Zu Schuljahresbeginn 1946 unterrichteten bereits sechs Schulschwestern an der Volksschule in Auerbach. 1948 fanden 16 Schwestern und das Provinzialat im neu gebauten Caritasheim Platz. Weitere Filialen kamen hinzu, u. a. in Speinshart, Bamberg, Seeg, Würzburg, Fürth, Höchstadt, Forchheim, Pfronten. Die Anfänge waren oft entbehrungsreich. Doch die Schwestern bewiesen außerordentlichen Pionier- und Opfergeist.
1953 konnten die Schulschwestern in Auerbach endlich ein eigenes Haus, das Mutterhaus (siehe Foto oben), welches das Herz der Bayerischen Provinz ist, beziehen. 1954 kam die Schule hinzu, 1956 die Kirche, welche die bisherige Kapelle ersetzte.
Die Bayerische Provinz wurde von Erzbischof Josef Otto Kolb (Bamberg) mit Datum vom 2. Febr. 1949, errichtet.
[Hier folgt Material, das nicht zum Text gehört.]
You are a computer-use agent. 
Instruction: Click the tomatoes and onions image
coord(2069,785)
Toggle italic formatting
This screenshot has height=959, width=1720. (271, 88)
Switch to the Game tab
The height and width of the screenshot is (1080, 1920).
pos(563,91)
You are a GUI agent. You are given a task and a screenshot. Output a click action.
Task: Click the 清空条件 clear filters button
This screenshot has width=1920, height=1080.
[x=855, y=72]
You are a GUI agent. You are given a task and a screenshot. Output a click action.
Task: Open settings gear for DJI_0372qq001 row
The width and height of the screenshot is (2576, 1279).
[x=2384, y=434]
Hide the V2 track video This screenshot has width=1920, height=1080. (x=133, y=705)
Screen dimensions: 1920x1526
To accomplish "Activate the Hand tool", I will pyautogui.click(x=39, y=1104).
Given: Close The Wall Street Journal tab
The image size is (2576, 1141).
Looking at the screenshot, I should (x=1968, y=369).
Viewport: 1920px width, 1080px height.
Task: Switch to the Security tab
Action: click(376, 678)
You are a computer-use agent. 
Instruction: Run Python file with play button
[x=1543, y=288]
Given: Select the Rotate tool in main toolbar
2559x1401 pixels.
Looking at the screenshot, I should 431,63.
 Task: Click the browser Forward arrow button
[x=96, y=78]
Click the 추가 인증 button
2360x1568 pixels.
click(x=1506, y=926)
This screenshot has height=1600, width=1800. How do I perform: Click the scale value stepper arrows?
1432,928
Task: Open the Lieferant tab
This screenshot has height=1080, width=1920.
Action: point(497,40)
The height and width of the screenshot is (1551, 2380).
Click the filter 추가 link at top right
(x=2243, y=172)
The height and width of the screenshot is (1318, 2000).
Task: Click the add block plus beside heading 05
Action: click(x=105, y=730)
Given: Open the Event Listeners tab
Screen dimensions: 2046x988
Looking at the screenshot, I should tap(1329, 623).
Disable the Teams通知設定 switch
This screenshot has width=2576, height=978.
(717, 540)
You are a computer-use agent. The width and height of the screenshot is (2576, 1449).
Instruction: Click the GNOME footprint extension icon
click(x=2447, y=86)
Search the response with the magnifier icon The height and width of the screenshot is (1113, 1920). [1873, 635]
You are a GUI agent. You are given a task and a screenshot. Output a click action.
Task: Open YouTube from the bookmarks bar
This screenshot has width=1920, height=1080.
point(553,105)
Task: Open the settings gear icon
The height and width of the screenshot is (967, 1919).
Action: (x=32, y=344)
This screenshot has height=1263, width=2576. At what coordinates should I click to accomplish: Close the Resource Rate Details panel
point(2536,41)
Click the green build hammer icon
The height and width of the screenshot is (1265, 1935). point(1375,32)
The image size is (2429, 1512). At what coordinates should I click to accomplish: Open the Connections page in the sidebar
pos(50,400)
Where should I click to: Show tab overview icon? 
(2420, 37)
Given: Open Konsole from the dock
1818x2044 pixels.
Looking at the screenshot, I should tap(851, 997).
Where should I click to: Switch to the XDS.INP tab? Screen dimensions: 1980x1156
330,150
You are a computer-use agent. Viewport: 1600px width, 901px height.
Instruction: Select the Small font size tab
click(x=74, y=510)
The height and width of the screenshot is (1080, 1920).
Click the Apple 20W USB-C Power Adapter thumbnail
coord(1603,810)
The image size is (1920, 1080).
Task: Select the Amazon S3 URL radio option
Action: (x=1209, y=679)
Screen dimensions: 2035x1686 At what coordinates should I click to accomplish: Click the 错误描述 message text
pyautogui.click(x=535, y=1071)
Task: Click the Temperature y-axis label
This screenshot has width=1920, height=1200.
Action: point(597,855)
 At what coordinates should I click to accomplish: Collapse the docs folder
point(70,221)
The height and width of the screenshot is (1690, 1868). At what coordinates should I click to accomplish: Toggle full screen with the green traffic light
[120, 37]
Es ist der Lichtmesstag, an dem die Kirche Jesus Christus als das Licht der Welt feiert und Kerzen weiht. Das Licht Christi möge auch von unserer Provinz ausstrahlen in die Dunkelkeit und Kälte unserer Zeit!
„Nicht du trägst die Wurzel, sondern die Wurzel trägt dich“ (Röm 11,18). So wie keine Pflanze ohne lebendige Wurzeln leben, wachsen und gedeihen kann, ebenso wenig erblüht und fruchtet eine Ordensgemeinschaft, die ihr Erbe vergisst. Auf dem tragenden Grund, der Christus selber ist, wollen wir weiterbauen.“

Quelle: Schulschwestern von Unserer Lieben Frau Auerbach

Mit dem Buch „Christianisierung in Pommern“ machte ich mich auf die Spurensuche nach Otto von Bamberg. In Bamberg befindet sich die jüngste Filiale der Schwestern.

Otto von Bamberg

Der hl. Otto von Bamberg stammte aus schwäbischem Adel, war zuerst am Hof des Polenherzogs Wladislaw, trat in den Dienst Kaiser Heinrichs IV., wurde 1101 Kanzler des Reiches und 1102 Bischof von Bamberg. Er wirkte eifrig für den Frieden zwischen Kaiser und Papst, gründete und reformierte zahlreiche Klöster und missionierte seit 1124 in Pommern. Er starb am 30. Juni 1139 zu Bamberg und wurde in der Benediktinerabtei Michelsberg beigesetzt. In der Diözese Bamberg wird sein Fest am 30. September begangen.